Microstructure evolution of S-TC4 titanium alloy blade preformed by cross wedge rolling

This paper proposed to use cross wedge rolling (CWR) to manufacture sintered TC4 (S-TC4) titanium alloy blade preform prepared by powder metallurgy technology. The hot uniaxial compression tests, CWR experiments, and numerical simulation were carried out to investigate the influence of forming parameters on microstructure evolution. The results showed that the pattern of stress-strain curve is typical featured of work hardening and dynamic softening, and the Arrhenius equation was determined to describe the high-temperature flow behavior of the studied S-TC4 alloy.
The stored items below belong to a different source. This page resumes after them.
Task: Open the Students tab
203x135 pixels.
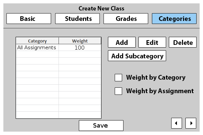Action: [x=77, y=19]
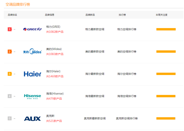This screenshot has width=184, height=131.
Task: Click the GREE brand logo
Action: (x=33, y=29)
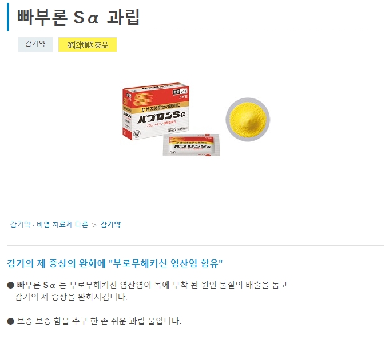This screenshot has height=339, width=389.
Task: Click the yellow 第2類医薬品 classification badge
Action: [x=88, y=45]
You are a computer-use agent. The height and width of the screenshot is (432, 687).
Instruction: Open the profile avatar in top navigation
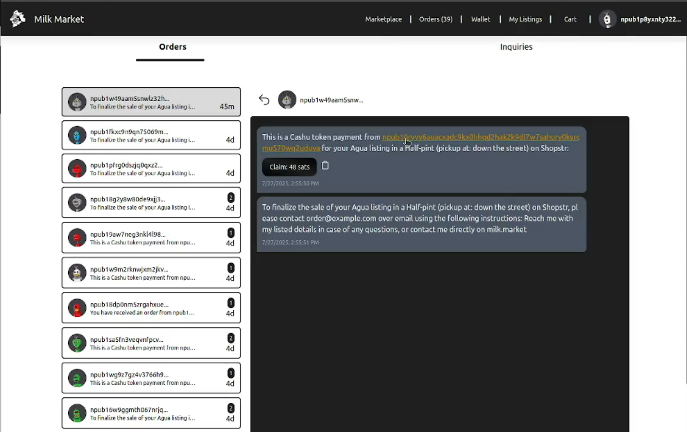(x=607, y=19)
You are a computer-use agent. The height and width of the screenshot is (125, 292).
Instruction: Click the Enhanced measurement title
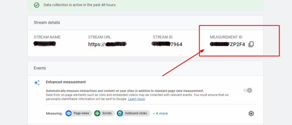click(x=66, y=82)
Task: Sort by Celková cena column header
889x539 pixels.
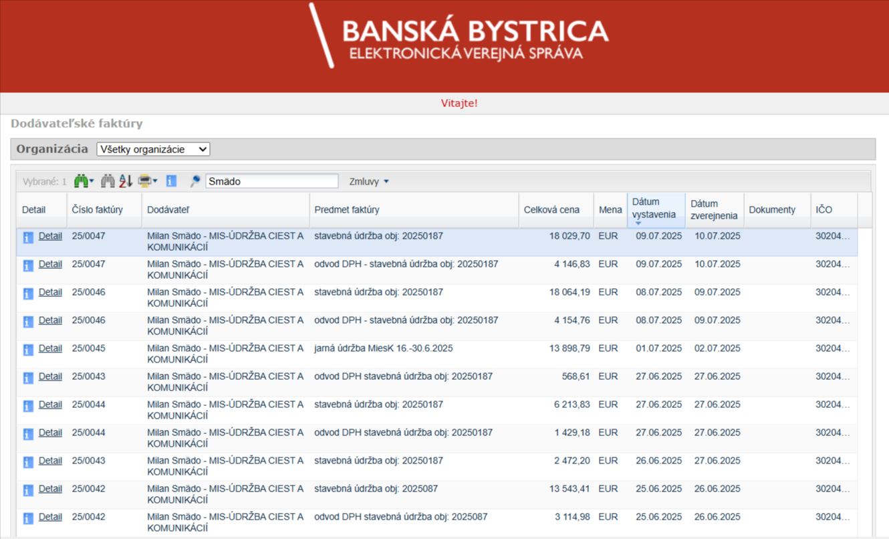Action: tap(551, 210)
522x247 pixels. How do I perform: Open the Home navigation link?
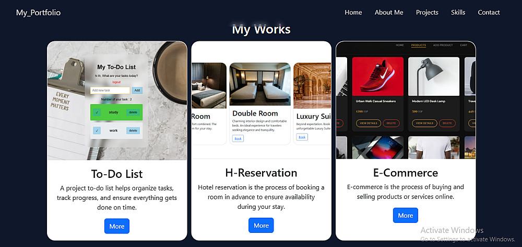click(353, 13)
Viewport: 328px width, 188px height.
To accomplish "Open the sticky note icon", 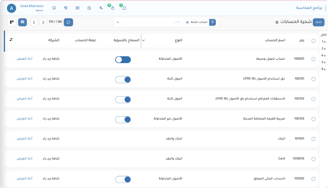I will pyautogui.click(x=54, y=8).
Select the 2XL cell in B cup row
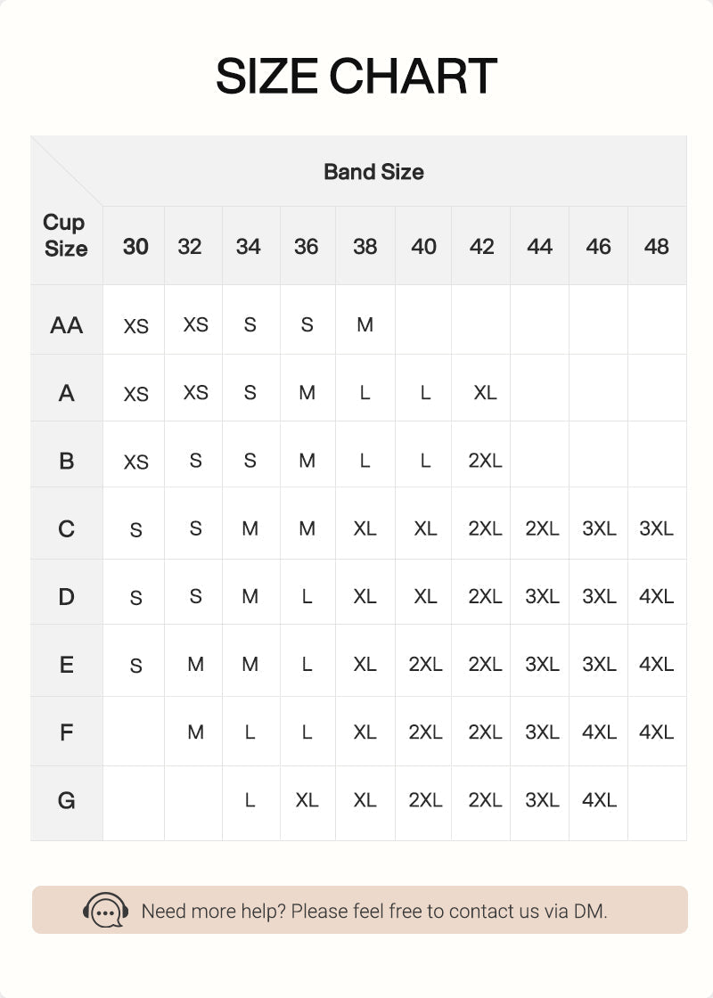 (485, 460)
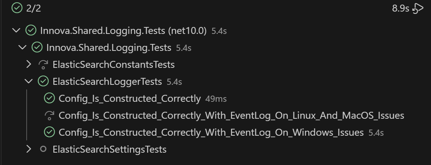
Task: Collapse the inner Innova.Shared.Logging.Tests namespace node
Action: [x=22, y=47]
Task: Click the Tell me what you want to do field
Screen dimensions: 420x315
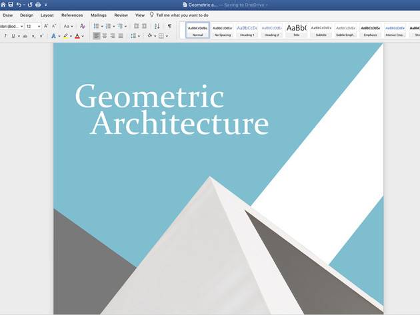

In regard to microstructure evolution, the volume fraction of alpha phase f(alpha) increases and then decreases radially from inside to outside, and the lamellar alpha phase was equiaxialized by to the shear and torsion stress. And increasing the initial forming temperature T was not conducive to the preservation of the alpha phase, and both the volume fraction of alpha phase f(alpha) and average thickness of lamellar alpha phase l(alpha) are negatively correlated with the rolling speed n and area reduction phi. Moreover, the maximum initial forming temperature, rolling speed, and area reduction are 940 degrees C, 10 r/min, and 60%, respectively, in order to achieve the best match between strong plasticity and thermal.

Automated summary

This study investigates the influence of forming parameters on the microstructure evolution of S-TC4 titanium alloy through hot uniaxial compression tests, CWR experiments, and numerical simulation. The results indicate that the high-temperature flow behavior of S-TC4 alloy can be described by the Arrhenius equation, and the volume fraction of alpha phase and average thickness of lamellar alpha phase are negatively correlated with the rolling speed and area reduction.